(DATA RECORDS Opens)

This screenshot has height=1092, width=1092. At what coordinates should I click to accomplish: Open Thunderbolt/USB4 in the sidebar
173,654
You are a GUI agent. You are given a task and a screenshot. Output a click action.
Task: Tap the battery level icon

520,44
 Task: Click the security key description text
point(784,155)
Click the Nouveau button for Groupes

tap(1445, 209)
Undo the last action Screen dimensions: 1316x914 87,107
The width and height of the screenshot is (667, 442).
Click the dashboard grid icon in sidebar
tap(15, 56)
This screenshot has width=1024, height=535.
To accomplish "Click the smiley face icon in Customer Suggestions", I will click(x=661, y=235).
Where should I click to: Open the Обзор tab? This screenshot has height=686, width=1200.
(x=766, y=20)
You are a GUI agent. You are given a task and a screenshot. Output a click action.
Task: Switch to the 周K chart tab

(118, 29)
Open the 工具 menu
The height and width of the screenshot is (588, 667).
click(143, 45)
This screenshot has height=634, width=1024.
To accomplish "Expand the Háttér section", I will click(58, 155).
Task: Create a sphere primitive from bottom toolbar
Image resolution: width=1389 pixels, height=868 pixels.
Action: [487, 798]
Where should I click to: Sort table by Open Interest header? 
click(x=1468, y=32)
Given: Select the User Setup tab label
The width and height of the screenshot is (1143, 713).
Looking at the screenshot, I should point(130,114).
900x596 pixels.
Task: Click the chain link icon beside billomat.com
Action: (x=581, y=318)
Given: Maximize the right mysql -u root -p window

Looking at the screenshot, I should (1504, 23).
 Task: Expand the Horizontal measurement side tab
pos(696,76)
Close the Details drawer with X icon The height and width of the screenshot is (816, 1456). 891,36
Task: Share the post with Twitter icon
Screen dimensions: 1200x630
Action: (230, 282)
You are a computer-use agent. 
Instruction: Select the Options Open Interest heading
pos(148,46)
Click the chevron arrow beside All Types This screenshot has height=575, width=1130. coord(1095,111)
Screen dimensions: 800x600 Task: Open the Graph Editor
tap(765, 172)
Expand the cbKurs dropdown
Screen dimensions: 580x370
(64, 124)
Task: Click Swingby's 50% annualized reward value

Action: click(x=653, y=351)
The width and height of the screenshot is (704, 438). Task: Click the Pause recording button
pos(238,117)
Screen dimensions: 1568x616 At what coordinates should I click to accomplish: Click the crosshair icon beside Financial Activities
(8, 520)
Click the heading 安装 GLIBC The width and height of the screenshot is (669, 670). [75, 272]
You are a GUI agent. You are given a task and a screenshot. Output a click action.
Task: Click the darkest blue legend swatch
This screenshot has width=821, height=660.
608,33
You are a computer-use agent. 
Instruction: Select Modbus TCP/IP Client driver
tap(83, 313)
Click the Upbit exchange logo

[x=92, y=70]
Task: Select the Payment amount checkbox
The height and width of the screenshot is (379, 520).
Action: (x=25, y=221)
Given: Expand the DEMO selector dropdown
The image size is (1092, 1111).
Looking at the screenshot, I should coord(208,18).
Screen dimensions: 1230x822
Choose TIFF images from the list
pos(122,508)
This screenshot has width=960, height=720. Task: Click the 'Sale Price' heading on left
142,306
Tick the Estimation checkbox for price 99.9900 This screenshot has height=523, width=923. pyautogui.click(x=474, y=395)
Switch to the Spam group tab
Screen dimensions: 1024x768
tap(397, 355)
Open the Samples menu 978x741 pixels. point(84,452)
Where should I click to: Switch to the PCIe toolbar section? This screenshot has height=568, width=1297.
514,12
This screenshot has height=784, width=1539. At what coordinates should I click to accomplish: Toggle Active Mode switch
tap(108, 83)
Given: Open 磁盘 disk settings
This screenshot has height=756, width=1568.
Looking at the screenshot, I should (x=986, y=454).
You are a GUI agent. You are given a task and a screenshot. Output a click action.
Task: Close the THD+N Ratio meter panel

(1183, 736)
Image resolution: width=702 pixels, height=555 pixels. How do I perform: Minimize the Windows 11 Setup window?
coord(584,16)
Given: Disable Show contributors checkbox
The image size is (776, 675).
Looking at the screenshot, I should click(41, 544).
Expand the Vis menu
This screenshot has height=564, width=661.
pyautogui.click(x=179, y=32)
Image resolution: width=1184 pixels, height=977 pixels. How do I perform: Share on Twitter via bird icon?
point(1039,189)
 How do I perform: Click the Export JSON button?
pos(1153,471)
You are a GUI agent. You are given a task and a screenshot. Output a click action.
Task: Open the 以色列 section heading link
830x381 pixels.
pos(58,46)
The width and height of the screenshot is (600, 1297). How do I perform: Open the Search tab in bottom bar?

(DATA RECORDS Closes)

EXERCISE BRIEF:
A precise copy of all the records is needed.

ANSWER AREA:
This screenshot has height=1092, width=1092. At what coordinates should I click to accomplish: Open Thunderbolt/USB4 in the sidebar
173,654
You are a GUI agent. You are given a task and a screenshot. Output a click action.
Task: Tap the battery level icon

520,44
 Task: Click the security key description text
point(784,155)
Click the Nouveau button for Groupes

tap(1445, 209)
Undo the last action Screen dimensions: 1316x914 87,107
The width and height of the screenshot is (667, 442).
Click the dashboard grid icon in sidebar
tap(15, 56)
This screenshot has width=1024, height=535.
To accomplish "Click the smiley face icon in Customer Suggestions", I will click(x=661, y=235).
Where should I click to: Open the Обзор tab? This screenshot has height=686, width=1200.
(x=766, y=20)
You are a GUI agent. You are given a task and a screenshot. Output a click action.
Task: Switch to the 周K chart tab

(118, 29)
Open the 工具 menu
The height and width of the screenshot is (588, 667).
click(143, 45)
This screenshot has height=634, width=1024.
To accomplish "Expand the Háttér section", I will click(58, 155).
Task: Create a sphere primitive from bottom toolbar
Image resolution: width=1389 pixels, height=868 pixels.
Action: [487, 798]
Where should I click to: Sort table by Open Interest header? 
click(x=1468, y=32)
Given: Select the User Setup tab label
The width and height of the screenshot is (1143, 713).
Looking at the screenshot, I should point(130,114).
900x596 pixels.
Task: Click the chain link icon beside billomat.com
Action: (x=581, y=318)
Given: Maximize the right mysql -u root -p window

Looking at the screenshot, I should (1504, 23).
 Task: Expand the Horizontal measurement side tab
pos(696,76)
Close the Details drawer with X icon The height and width of the screenshot is (816, 1456). 891,36
Task: Share the post with Twitter icon
Screen dimensions: 1200x630
Action: (230, 282)
You are a computer-use agent. 
Instruction: Select the Options Open Interest heading
pos(148,46)
Click the chevron arrow beside All Types This screenshot has height=575, width=1130. coord(1095,111)
Screen dimensions: 800x600 Task: Open the Graph Editor
tap(765, 172)
Expand the cbKurs dropdown
Screen dimensions: 580x370
(64, 124)
Task: Click Swingby's 50% annualized reward value

Action: click(x=653, y=351)
The width and height of the screenshot is (704, 438). Task: Click the Pause recording button
pos(238,117)
Screen dimensions: 1568x616 At what coordinates should I click to accomplish: Click the crosshair icon beside Financial Activities
(8, 520)
Click the heading 安装 GLIBC The width and height of the screenshot is (669, 670). [75, 272]
You are a GUI agent. You are given a task and a screenshot. Output a click action.
Task: Click the darkest blue legend swatch
This screenshot has width=821, height=660.
608,33
You are a computer-use agent. 
Instruction: Select Modbus TCP/IP Client driver
tap(83, 313)
Click the Upbit exchange logo

[x=92, y=70]
Task: Select the Payment amount checkbox
The height and width of the screenshot is (379, 520).
Action: (x=25, y=221)
Given: Expand the DEMO selector dropdown
The image size is (1092, 1111).
Looking at the screenshot, I should coord(208,18).
Screen dimensions: 1230x822
Choose TIFF images from the list
pos(122,508)
This screenshot has width=960, height=720. Task: Click the 'Sale Price' heading on left
142,306
Tick the Estimation checkbox for price 99.9900 This screenshot has height=523, width=923. pyautogui.click(x=474, y=395)
Switch to the Spam group tab
Screen dimensions: 1024x768
tap(397, 355)
Open the Samples menu 978x741 pixels. point(84,452)
Where should I click to: Switch to the PCIe toolbar section? This screenshot has height=568, width=1297.
514,12
This screenshot has height=784, width=1539. At what coordinates should I click to accomplish: Toggle Active Mode switch
tap(108, 83)
Given: Open 磁盘 disk settings
This screenshot has height=756, width=1568.
Looking at the screenshot, I should (x=986, y=454).
You are a GUI agent. You are given a task and a screenshot. Output a click action.
Task: Close the THD+N Ratio meter panel

(1183, 736)
Image resolution: width=702 pixels, height=555 pixels. How do I perform: Minimize the Windows 11 Setup window?
coord(584,16)
Given: Disable Show contributors checkbox
The image size is (776, 675).
Looking at the screenshot, I should click(41, 544).
Expand the Vis menu
This screenshot has height=564, width=661.
pyautogui.click(x=179, y=32)
Image resolution: width=1184 pixels, height=977 pixels. How do I perform: Share on Twitter via bird icon?
point(1039,189)
 How do I perform: Click the Export JSON button?
pos(1153,471)
You are a GUI agent. You are given a task and a screenshot. Output a click action.
Task: Open the 以色列 section heading link
830x381 pixels.
pos(58,46)
The width and height of the screenshot is (600, 1297). How do I perform: Open the Search tab in bottom bar?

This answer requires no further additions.